### Given information
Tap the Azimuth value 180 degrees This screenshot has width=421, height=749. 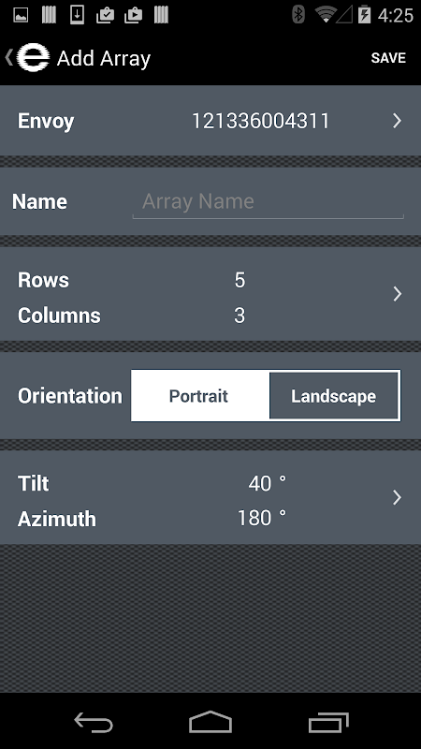pyautogui.click(x=262, y=519)
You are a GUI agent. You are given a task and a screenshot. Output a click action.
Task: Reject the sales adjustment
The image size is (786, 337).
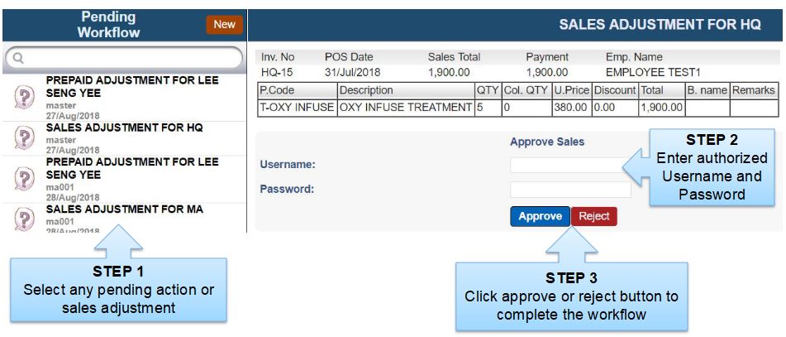click(x=594, y=216)
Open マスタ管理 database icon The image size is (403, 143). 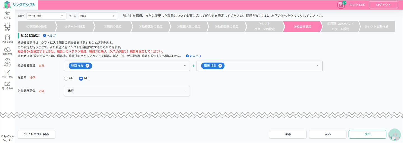pos(7,38)
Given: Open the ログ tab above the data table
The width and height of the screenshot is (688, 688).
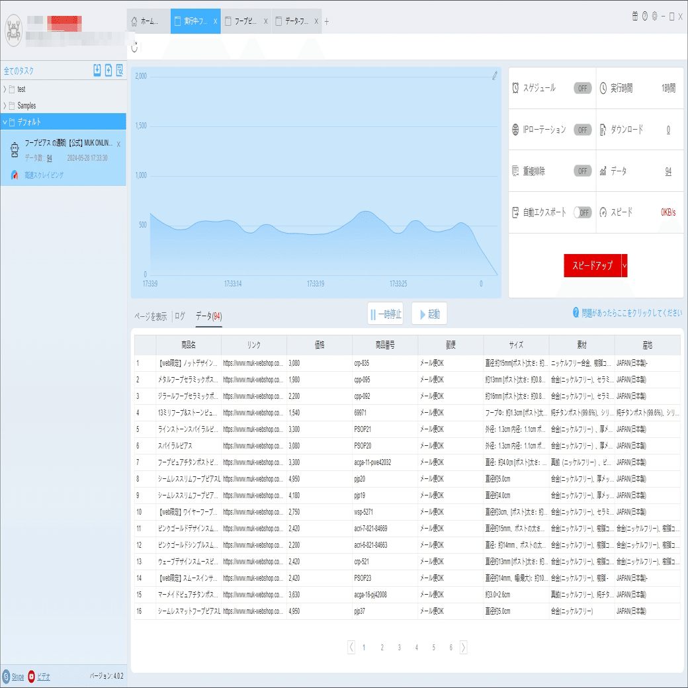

### Aim of the task
All pictures should be dropped; the lines from the one containing "Given: Open the ログ tab above the data table" through the last line of the material are to be set down exactly.

### Output for this exercise
Given: Open the ログ tab above the data table
The width and height of the screenshot is (688, 688).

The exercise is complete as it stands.